Welcome to our community, Johnny! Thanks for sharing your experiences with us and hope you find support from this forum (for both good days and bad).
P.S. Hope it’s OK I moved the responses to a new thread to specifically discuss starting treatment (which is an important topic that I thought should be easily found by others).
I’m really sorry I missed this post earlier, Nancy. I hope this community can support you through this time, as many of us have been in the same situation.
Hi all-
My name is Su Wang. I’m so glad to see this forum.
I am living with hepatitis B and also practicing as an internal medicine physician in New Jersey, USA. I take care of a lot of HBV patients. I am also currently president of the World Hepatitis Alliance, a global NGO led by patients and dedicated to viral hepatitis elimination. #NOhep
Some background on me- I found out I had hepatitis B when I donated blood in college. I thought I got it from my mother through perinatal transmission (mother to child during childbirth) which is very common.
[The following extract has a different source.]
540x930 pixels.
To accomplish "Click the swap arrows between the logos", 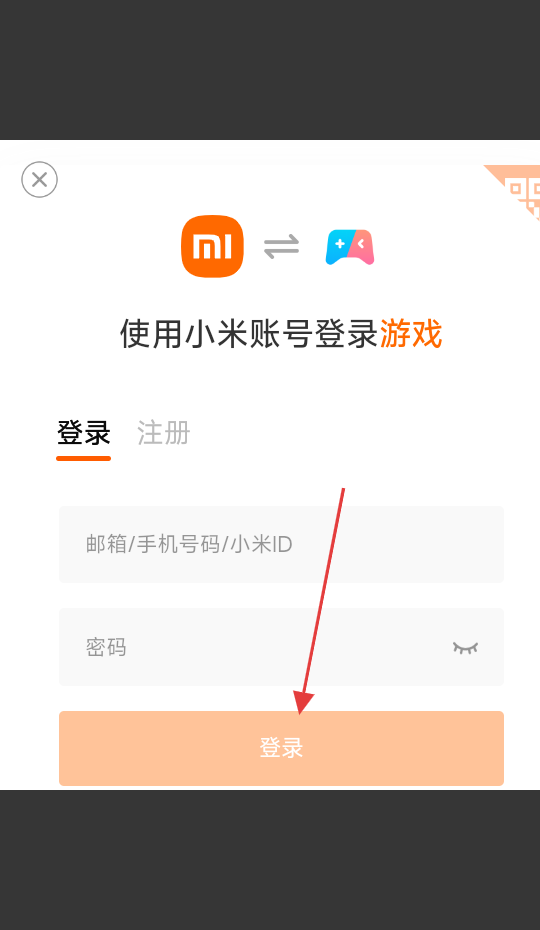I will point(281,246).
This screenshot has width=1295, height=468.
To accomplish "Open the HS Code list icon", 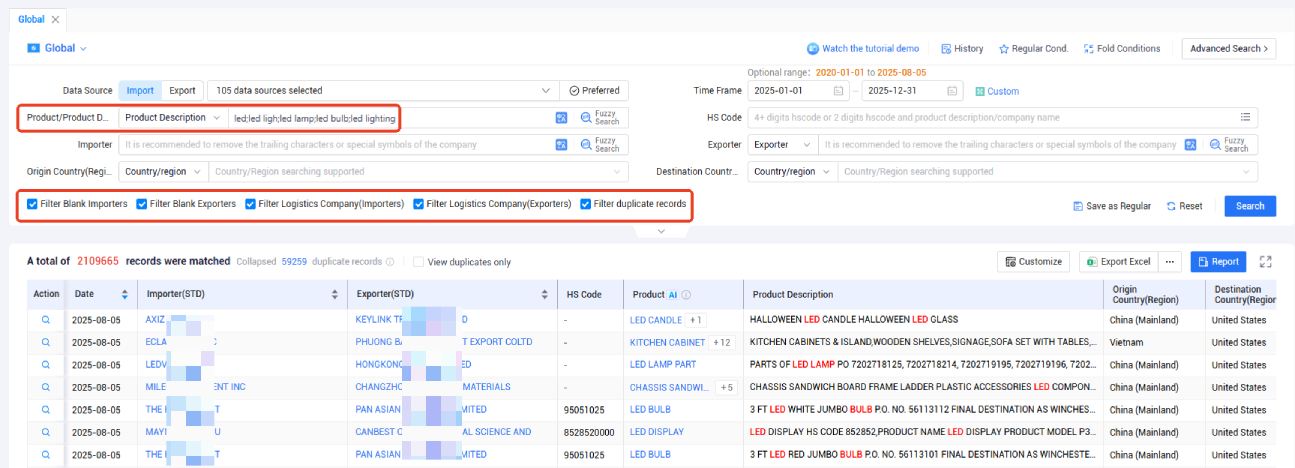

My sister does not have it though.
However, it wasn’t until recently that we looked at my mothers test results and it turns out she does not have hepatitis B (her Hepatitis B Surface antigen is negative) and has never actually been infected (her HBcore Ab test is negative). My uncle who is a pathologist recently informed me that my grandparents who lived in Taiwan found out they had hepatitis B sometime when they were older. My grandfather was a dentist and my grandmother was a midwife and back when they practiced, healthcare was not following universal precautions (gloving etc) so they may have gotten it from their work.
I have worked as a primary care physician taking care of the Asian community in NYC & New Jersey area for more than 15 years and do a lot of work in the hepatitis B arena clinically and advocacy.
I believe strongly that peer groups like this are so important. As people w lived experience ,we can help support each other in ways our physicians cannot. It’s so important for us to be a part of a community, so we see we are not alone. We can learn so much from each other’s expertise and experiences. I can say without a doubt that I have been inspired and emboldened by others living w hepatitis B who have share the own stories. So just know, you may be doing the same for others!
Hi!
Good to have found this group in light of everything that I’ve been through these past couple of weeks. @ThomasTu, I’ve come across a couple of your articles and am pleased to see your contributions here. I just found out a couple weeks ago that I too am infected with CHB. Shocking part is - this diagnosis was first seen by an IVF doc here in the US who failed to bring it up whatsoever. And I serendipitously came across that result 2 years later and took initiative to get re-tested only to confirm the Dx.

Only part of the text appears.